Retype all of the data exactly as given.

== Data listing ==

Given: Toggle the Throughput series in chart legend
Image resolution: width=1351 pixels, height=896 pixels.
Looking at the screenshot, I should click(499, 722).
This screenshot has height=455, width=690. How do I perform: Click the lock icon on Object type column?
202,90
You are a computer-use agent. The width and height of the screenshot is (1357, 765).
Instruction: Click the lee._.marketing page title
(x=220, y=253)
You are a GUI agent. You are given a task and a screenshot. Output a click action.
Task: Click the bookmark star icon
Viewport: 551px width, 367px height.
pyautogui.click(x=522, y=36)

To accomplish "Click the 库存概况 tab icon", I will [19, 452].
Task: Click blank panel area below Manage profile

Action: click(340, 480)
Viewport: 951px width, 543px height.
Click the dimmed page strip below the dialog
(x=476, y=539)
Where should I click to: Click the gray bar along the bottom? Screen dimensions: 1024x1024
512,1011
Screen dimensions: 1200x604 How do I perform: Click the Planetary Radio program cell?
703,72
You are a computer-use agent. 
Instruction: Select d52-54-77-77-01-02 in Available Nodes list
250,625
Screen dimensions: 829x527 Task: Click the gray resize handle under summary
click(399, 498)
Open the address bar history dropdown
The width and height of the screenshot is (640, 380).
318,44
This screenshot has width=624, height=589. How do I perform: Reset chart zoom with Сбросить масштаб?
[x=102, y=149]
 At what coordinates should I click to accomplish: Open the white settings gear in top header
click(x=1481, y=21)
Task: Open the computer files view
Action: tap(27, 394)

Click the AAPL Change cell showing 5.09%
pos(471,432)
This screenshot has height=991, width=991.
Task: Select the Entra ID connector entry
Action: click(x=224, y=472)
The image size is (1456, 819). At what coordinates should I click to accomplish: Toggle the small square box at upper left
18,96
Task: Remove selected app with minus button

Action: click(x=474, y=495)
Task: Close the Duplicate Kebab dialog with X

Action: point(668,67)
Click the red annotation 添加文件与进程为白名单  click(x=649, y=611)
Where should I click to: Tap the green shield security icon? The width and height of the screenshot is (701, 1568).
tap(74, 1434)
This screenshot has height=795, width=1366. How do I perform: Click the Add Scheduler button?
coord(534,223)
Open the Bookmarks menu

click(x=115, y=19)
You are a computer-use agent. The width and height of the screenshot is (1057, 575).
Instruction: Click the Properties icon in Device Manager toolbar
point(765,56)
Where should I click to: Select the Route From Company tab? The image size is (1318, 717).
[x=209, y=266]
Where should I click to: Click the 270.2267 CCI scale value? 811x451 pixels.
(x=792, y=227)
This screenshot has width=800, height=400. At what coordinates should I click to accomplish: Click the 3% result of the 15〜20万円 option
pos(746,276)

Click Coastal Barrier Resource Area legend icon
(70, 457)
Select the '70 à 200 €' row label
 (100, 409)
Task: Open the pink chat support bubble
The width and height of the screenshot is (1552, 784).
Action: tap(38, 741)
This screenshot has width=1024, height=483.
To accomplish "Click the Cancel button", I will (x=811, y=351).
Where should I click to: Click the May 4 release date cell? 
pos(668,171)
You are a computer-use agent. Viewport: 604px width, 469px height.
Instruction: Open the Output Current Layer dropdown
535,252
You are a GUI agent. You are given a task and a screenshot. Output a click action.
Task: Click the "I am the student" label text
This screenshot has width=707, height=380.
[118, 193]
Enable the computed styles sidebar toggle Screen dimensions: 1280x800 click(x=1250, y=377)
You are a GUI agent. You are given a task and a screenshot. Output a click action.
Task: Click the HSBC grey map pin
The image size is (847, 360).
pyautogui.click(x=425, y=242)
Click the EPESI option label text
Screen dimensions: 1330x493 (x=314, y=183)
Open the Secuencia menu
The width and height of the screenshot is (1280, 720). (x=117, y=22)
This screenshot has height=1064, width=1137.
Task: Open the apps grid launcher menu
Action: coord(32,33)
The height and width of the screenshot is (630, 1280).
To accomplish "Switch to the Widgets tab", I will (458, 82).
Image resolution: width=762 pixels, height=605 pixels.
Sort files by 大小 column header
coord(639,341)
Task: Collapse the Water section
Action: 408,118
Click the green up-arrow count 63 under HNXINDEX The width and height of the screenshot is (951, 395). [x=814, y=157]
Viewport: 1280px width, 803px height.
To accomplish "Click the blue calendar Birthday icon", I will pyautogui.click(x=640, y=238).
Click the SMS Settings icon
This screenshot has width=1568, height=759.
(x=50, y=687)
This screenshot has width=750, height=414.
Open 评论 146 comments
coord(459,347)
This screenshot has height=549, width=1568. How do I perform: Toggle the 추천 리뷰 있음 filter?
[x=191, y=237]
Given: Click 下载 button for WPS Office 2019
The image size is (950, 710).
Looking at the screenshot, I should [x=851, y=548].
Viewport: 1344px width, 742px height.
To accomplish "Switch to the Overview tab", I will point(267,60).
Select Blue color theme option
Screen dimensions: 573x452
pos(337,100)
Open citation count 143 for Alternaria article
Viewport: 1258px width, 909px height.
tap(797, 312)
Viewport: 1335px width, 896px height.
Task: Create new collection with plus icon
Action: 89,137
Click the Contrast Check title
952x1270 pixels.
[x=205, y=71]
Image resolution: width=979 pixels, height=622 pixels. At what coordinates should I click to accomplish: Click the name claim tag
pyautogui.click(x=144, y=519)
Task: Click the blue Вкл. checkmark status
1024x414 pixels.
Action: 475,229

===

Response to the exercise |
Given: Toggle the Throughput series in chart legend
Image resolution: width=1351 pixels, height=896 pixels.
Looking at the screenshot, I should click(499, 722).
This screenshot has height=455, width=690. How do I perform: Click the lock icon on Object type column?
202,90
You are a computer-use agent. The width and height of the screenshot is (1357, 765).
Instruction: Click the lee._.marketing page title
(x=220, y=253)
You are a GUI agent. You are given a task and a screenshot. Output a click action.
Task: Click the bookmark star icon
Viewport: 551px width, 367px height.
pyautogui.click(x=522, y=36)

To accomplish "Click the 库存概况 tab icon", I will [19, 452].
Task: Click blank panel area below Manage profile

Action: click(340, 480)
Viewport: 951px width, 543px height.
Click the dimmed page strip below the dialog
(x=476, y=539)
Where should I click to: Click the gray bar along the bottom? Screen dimensions: 1024x1024
512,1011
Screen dimensions: 1200x604 How do I perform: Click the Planetary Radio program cell?
703,72
You are a computer-use agent. 
Instruction: Select d52-54-77-77-01-02 in Available Nodes list
250,625
Screen dimensions: 829x527 Task: Click the gray resize handle under summary
click(399, 498)
Open the address bar history dropdown
The width and height of the screenshot is (640, 380).
318,44
This screenshot has width=624, height=589. How do I perform: Reset chart zoom with Сбросить масштаб?
[x=102, y=149]
 At what coordinates should I click to accomplish: Open the white settings gear in top header
click(x=1481, y=21)
Task: Open the computer files view
Action: tap(27, 394)

Click the AAPL Change cell showing 5.09%
pos(471,432)
This screenshot has height=991, width=991.
Task: Select the Entra ID connector entry
Action: click(x=224, y=472)
The image size is (1456, 819). At what coordinates should I click to accomplish: Toggle the small square box at upper left
18,96
Task: Remove selected app with minus button

Action: click(x=474, y=495)
Task: Close the Duplicate Kebab dialog with X

Action: point(668,67)
Click the red annotation 添加文件与进程为白名单  click(x=649, y=611)
Where should I click to: Tap the green shield security icon? The width and height of the screenshot is (701, 1568).
tap(74, 1434)
This screenshot has height=795, width=1366. How do I perform: Click the Add Scheduler button?
coord(534,223)
Open the Bookmarks menu

click(x=115, y=19)
You are a computer-use agent. The width and height of the screenshot is (1057, 575).
Instruction: Click the Properties icon in Device Manager toolbar
point(765,56)
Where should I click to: Select the Route From Company tab? The image size is (1318, 717).
[x=209, y=266]
Where should I click to: Click the 270.2267 CCI scale value? 811x451 pixels.
(x=792, y=227)
This screenshot has width=800, height=400. At what coordinates should I click to accomplish: Click the 3% result of the 15〜20万円 option
pos(746,276)

Click Coastal Barrier Resource Area legend icon
(70, 457)
Select the '70 à 200 €' row label
 (100, 409)
Task: Open the pink chat support bubble
The width and height of the screenshot is (1552, 784).
Action: tap(38, 741)
This screenshot has width=1024, height=483.
To accomplish "Click the Cancel button", I will (x=811, y=351).
Where should I click to: Click the May 4 release date cell? 
pos(668,171)
You are a computer-use agent. Viewport: 604px width, 469px height.
Instruction: Open the Output Current Layer dropdown
535,252
You are a GUI agent. You are given a task and a screenshot. Output a click action.
Task: Click the "I am the student" label text
This screenshot has width=707, height=380.
[118, 193]
Enable the computed styles sidebar toggle Screen dimensions: 1280x800 click(x=1250, y=377)
You are a GUI agent. You are given a task and a screenshot. Output a click action.
Task: Click the HSBC grey map pin
The image size is (847, 360).
pyautogui.click(x=425, y=242)
Click the EPESI option label text
Screen dimensions: 1330x493 (x=314, y=183)
Open the Secuencia menu
The width and height of the screenshot is (1280, 720). (x=117, y=22)
This screenshot has height=1064, width=1137.
Task: Open the apps grid launcher menu
Action: coord(32,33)
The height and width of the screenshot is (630, 1280).
To accomplish "Switch to the Widgets tab", I will (458, 82).
Image resolution: width=762 pixels, height=605 pixels.
Sort files by 大小 column header
coord(639,341)
Task: Collapse the Water section
Action: 408,118
Click the green up-arrow count 63 under HNXINDEX The width and height of the screenshot is (951, 395). [x=814, y=157]
Viewport: 1280px width, 803px height.
To accomplish "Click the blue calendar Birthday icon", I will pyautogui.click(x=640, y=238).
Click the SMS Settings icon
This screenshot has width=1568, height=759.
(x=50, y=687)
This screenshot has width=750, height=414.
Open 评论 146 comments
coord(459,347)
This screenshot has height=549, width=1568. How do I perform: Toggle the 추천 리뷰 있음 filter?
[x=191, y=237]
Given: Click 下载 button for WPS Office 2019
The image size is (950, 710).
Looking at the screenshot, I should [x=851, y=548].
Viewport: 1344px width, 742px height.
To accomplish "Switch to the Overview tab", I will point(267,60).
Select Blue color theme option
Screen dimensions: 573x452
pos(337,100)
Open citation count 143 for Alternaria article
Viewport: 1258px width, 909px height.
tap(797, 312)
Viewport: 1335px width, 896px height.
Task: Create new collection with plus icon
Action: 89,137
Click the Contrast Check title
952x1270 pixels.
[x=205, y=71]
Image resolution: width=979 pixels, height=622 pixels. At what coordinates should I click to accomplish: Click the name claim tag
pyautogui.click(x=144, y=519)
Task: Click the blue Вкл. checkmark status
1024x414 pixels.
Action: 475,229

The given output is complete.